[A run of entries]
++++++++++

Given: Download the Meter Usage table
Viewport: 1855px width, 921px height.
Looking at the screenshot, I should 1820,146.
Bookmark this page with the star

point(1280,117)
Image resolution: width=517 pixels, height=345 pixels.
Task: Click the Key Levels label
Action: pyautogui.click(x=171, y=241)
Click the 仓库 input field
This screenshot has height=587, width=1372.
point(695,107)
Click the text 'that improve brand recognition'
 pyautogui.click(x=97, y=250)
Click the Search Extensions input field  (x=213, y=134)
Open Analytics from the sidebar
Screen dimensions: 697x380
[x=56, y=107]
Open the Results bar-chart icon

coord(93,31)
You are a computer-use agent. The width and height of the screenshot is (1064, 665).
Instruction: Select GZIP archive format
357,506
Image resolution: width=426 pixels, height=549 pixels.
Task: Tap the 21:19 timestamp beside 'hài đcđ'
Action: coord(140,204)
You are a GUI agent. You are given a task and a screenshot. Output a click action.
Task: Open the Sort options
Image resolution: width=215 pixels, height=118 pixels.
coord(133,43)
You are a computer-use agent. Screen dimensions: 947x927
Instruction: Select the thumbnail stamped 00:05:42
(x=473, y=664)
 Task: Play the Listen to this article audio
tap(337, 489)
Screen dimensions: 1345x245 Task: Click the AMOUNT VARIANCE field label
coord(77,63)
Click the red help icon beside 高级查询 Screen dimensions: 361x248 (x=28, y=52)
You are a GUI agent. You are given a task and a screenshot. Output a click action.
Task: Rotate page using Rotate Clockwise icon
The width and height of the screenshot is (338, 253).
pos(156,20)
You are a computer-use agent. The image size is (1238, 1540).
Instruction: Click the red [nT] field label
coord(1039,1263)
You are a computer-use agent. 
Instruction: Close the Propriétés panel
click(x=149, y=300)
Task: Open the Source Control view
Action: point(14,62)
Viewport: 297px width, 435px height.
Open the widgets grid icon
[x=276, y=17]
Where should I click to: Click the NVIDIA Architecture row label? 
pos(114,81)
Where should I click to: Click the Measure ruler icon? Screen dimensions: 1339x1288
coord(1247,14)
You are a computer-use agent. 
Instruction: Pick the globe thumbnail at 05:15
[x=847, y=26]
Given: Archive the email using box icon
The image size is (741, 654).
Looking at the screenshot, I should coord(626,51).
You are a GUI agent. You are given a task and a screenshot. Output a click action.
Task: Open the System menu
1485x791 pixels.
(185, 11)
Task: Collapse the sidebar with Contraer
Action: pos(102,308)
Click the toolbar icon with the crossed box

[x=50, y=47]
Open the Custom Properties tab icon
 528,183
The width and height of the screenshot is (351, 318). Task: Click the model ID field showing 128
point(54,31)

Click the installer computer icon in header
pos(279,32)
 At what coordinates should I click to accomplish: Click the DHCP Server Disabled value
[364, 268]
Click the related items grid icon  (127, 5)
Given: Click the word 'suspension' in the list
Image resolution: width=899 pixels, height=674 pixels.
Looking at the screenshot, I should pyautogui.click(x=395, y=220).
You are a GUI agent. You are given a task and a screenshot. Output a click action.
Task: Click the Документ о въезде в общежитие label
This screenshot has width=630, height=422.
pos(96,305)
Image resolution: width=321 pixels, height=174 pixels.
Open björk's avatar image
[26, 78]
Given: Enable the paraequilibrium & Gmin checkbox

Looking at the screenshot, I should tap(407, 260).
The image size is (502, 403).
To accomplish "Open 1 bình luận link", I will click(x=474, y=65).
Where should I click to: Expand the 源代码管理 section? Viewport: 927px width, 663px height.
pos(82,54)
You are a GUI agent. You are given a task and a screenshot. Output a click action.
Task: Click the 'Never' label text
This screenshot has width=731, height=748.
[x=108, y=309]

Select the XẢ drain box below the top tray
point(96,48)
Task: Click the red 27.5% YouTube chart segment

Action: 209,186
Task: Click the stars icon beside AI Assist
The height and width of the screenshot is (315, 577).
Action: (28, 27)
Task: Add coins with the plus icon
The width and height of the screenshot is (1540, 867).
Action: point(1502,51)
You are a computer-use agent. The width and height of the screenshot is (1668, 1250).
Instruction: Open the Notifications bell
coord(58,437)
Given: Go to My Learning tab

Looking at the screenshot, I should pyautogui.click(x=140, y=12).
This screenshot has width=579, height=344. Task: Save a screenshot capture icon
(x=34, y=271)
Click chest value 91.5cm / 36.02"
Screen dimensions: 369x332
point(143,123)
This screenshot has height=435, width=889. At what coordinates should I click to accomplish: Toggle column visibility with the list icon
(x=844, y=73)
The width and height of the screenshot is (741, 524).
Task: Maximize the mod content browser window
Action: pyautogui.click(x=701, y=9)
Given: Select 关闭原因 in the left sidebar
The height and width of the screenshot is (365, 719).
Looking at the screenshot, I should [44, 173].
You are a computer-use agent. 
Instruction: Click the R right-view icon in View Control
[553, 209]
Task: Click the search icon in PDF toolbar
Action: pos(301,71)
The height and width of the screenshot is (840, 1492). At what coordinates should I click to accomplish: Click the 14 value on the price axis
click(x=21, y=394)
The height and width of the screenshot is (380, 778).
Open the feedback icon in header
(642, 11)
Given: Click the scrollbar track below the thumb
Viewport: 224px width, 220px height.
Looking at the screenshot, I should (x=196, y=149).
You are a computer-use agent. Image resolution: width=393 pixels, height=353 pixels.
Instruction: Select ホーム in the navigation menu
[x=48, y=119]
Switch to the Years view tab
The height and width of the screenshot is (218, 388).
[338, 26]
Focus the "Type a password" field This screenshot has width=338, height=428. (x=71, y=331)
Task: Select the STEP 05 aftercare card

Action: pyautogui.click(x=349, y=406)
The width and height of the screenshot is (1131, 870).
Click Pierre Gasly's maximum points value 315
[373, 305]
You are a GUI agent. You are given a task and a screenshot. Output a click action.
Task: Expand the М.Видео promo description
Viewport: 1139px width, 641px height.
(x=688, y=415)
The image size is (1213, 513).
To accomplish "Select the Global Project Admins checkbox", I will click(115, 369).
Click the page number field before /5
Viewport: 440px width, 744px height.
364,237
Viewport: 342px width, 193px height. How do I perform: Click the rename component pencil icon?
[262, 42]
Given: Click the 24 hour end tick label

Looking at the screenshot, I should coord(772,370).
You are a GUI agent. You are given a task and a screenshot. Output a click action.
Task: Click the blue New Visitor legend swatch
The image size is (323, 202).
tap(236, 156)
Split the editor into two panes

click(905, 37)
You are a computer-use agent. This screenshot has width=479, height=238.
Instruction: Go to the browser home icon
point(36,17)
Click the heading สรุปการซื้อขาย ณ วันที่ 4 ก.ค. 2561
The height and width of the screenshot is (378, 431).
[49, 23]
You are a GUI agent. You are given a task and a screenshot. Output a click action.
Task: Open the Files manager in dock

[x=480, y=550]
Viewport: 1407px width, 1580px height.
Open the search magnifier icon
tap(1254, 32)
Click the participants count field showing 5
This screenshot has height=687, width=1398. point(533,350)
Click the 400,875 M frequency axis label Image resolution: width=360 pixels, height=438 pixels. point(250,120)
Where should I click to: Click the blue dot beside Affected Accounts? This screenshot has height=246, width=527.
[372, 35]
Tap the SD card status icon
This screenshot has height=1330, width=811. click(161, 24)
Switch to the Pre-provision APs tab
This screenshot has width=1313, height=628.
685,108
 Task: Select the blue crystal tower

++++++++++

SET PROBLEM —
Set down every one of the entries above again, word for word and in the same order.

SOLUTION FOR THIS PROBLEM —
Given: Download the Meter Usage table
Viewport: 1855px width, 921px height.
Looking at the screenshot, I should 1820,146.
Bookmark this page with the star

point(1280,117)
Image resolution: width=517 pixels, height=345 pixels.
Task: Click the Key Levels label
Action: pyautogui.click(x=171, y=241)
Click the 仓库 input field
This screenshot has height=587, width=1372.
point(695,107)
Click the text 'that improve brand recognition'
 pyautogui.click(x=97, y=250)
Click the Search Extensions input field  (x=213, y=134)
Open Analytics from the sidebar
Screen dimensions: 697x380
[x=56, y=107]
Open the Results bar-chart icon

coord(93,31)
You are a computer-use agent. The width and height of the screenshot is (1064, 665).
Instruction: Select GZIP archive format
357,506
Image resolution: width=426 pixels, height=549 pixels.
Task: Tap the 21:19 timestamp beside 'hài đcđ'
Action: coord(140,204)
You are a GUI agent. You are given a task and a screenshot. Output a click action.
Task: Open the Sort options
Image resolution: width=215 pixels, height=118 pixels.
coord(133,43)
You are a computer-use agent. Screen dimensions: 947x927
Instruction: Select the thumbnail stamped 00:05:42
(x=473, y=664)
 Task: Play the Listen to this article audio
tap(337, 489)
Screen dimensions: 1345x245 Task: Click the AMOUNT VARIANCE field label
coord(77,63)
Click the red help icon beside 高级查询 Screen dimensions: 361x248 (x=28, y=52)
You are a GUI agent. You are given a task and a screenshot. Output a click action.
Task: Rotate page using Rotate Clockwise icon
The width and height of the screenshot is (338, 253).
pos(156,20)
You are a computer-use agent. The image size is (1238, 1540).
Instruction: Click the red [nT] field label
coord(1039,1263)
You are a computer-use agent. 
Instruction: Close the Propriétés panel
click(x=149, y=300)
Task: Open the Source Control view
Action: point(14,62)
Viewport: 297px width, 435px height.
Open the widgets grid icon
[x=276, y=17]
Where should I click to: Click the NVIDIA Architecture row label? 
pos(114,81)
Where should I click to: Click the Measure ruler icon? Screen dimensions: 1339x1288
coord(1247,14)
You are a computer-use agent. 
Instruction: Pick the globe thumbnail at 05:15
[x=847, y=26]
Given: Archive the email using box icon
The image size is (741, 654).
Looking at the screenshot, I should coord(626,51).
You are a GUI agent. You are given a task and a screenshot. Output a click action.
Task: Open the System menu
1485x791 pixels.
(185, 11)
Task: Collapse the sidebar with Contraer
Action: pos(102,308)
Click the toolbar icon with the crossed box

[x=50, y=47]
Open the Custom Properties tab icon
 528,183
The width and height of the screenshot is (351, 318). Task: Click the model ID field showing 128
point(54,31)

Click the installer computer icon in header
pos(279,32)
 At what coordinates should I click to accomplish: Click the DHCP Server Disabled value
[364, 268]
Click the related items grid icon  (127, 5)
Given: Click the word 'suspension' in the list
Image resolution: width=899 pixels, height=674 pixels.
Looking at the screenshot, I should pyautogui.click(x=395, y=220).
You are a GUI agent. You are given a task and a screenshot. Output a click action.
Task: Click the Документ о въезде в общежитие label
This screenshot has width=630, height=422.
pos(96,305)
Image resolution: width=321 pixels, height=174 pixels.
Open björk's avatar image
[26, 78]
Given: Enable the paraequilibrium & Gmin checkbox

Looking at the screenshot, I should tap(407, 260).
The image size is (502, 403).
To accomplish "Open 1 bình luận link", I will click(x=474, y=65).
Where should I click to: Expand the 源代码管理 section? Viewport: 927px width, 663px height.
pos(82,54)
You are a GUI agent. You are given a task and a screenshot. Output a click action.
Task: Click the 'Never' label text
This screenshot has width=731, height=748.
[x=108, y=309]

Select the XẢ drain box below the top tray
point(96,48)
Task: Click the red 27.5% YouTube chart segment

Action: 209,186
Task: Click the stars icon beside AI Assist
The height and width of the screenshot is (315, 577).
Action: (28, 27)
Task: Add coins with the plus icon
The width and height of the screenshot is (1540, 867).
Action: point(1502,51)
You are a computer-use agent. The width and height of the screenshot is (1668, 1250).
Instruction: Open the Notifications bell
coord(58,437)
Given: Go to My Learning tab

Looking at the screenshot, I should pyautogui.click(x=140, y=12).
This screenshot has width=579, height=344. Task: Save a screenshot capture icon
(x=34, y=271)
Click chest value 91.5cm / 36.02"
Screen dimensions: 369x332
point(143,123)
This screenshot has height=435, width=889. At what coordinates should I click to accomplish: Toggle column visibility with the list icon
(x=844, y=73)
The width and height of the screenshot is (741, 524).
Task: Maximize the mod content browser window
Action: pyautogui.click(x=701, y=9)
Given: Select 关闭原因 in the left sidebar
The height and width of the screenshot is (365, 719).
Looking at the screenshot, I should [44, 173].
You are a computer-use agent. 
Instruction: Click the R right-view icon in View Control
[553, 209]
Task: Click the search icon in PDF toolbar
Action: pos(301,71)
The height and width of the screenshot is (840, 1492). At what coordinates should I click to accomplish: Click the 14 value on the price axis
click(x=21, y=394)
The height and width of the screenshot is (380, 778).
Open the feedback icon in header
(642, 11)
Given: Click the scrollbar track below the thumb
Viewport: 224px width, 220px height.
Looking at the screenshot, I should (x=196, y=149).
You are a computer-use agent. Image resolution: width=393 pixels, height=353 pixels.
Instruction: Select ホーム in the navigation menu
[x=48, y=119]
Switch to the Years view tab
The height and width of the screenshot is (218, 388).
[338, 26]
Focus the "Type a password" field This screenshot has width=338, height=428. (x=71, y=331)
Task: Select the STEP 05 aftercare card

Action: pyautogui.click(x=349, y=406)
The width and height of the screenshot is (1131, 870).
Click Pierre Gasly's maximum points value 315
[373, 305]
You are a GUI agent. You are given a task and a screenshot. Output a click action.
Task: Expand the М.Видео promo description
Viewport: 1139px width, 641px height.
(x=688, y=415)
The image size is (1213, 513).
To accomplish "Select the Global Project Admins checkbox", I will click(115, 369).
Click the page number field before /5
Viewport: 440px width, 744px height.
364,237
Viewport: 342px width, 193px height. How do I perform: Click the rename component pencil icon?
[262, 42]
Given: Click the 24 hour end tick label

Looking at the screenshot, I should coord(772,370).
You are a GUI agent. You are given a task and a screenshot. Output a click action.
Task: Click the blue New Visitor legend swatch
The image size is (323, 202).
tap(236, 156)
Split the editor into two panes

click(905, 37)
You are a computer-use agent. This screenshot has width=479, height=238.
Instruction: Go to the browser home icon
point(36,17)
Click the heading สรุปการซื้อขาย ณ วันที่ 4 ก.ค. 2561
The height and width of the screenshot is (378, 431).
[49, 23]
You are a GUI agent. You are given a task and a screenshot. Output a click action.
Task: Open the Files manager in dock

[x=480, y=550]
Viewport: 1407px width, 1580px height.
Open the search magnifier icon
tap(1254, 32)
Click the participants count field showing 5
This screenshot has height=687, width=1398. point(533,350)
Click the 400,875 M frequency axis label Image resolution: width=360 pixels, height=438 pixels. point(250,120)
Where should I click to: Click the blue dot beside Affected Accounts? This screenshot has height=246, width=527.
[372, 35]
Tap the SD card status icon
This screenshot has height=1330, width=811. click(161, 24)
Switch to the Pre-provision APs tab
This screenshot has width=1313, height=628.
685,108
 Task: Select the blue crystal tower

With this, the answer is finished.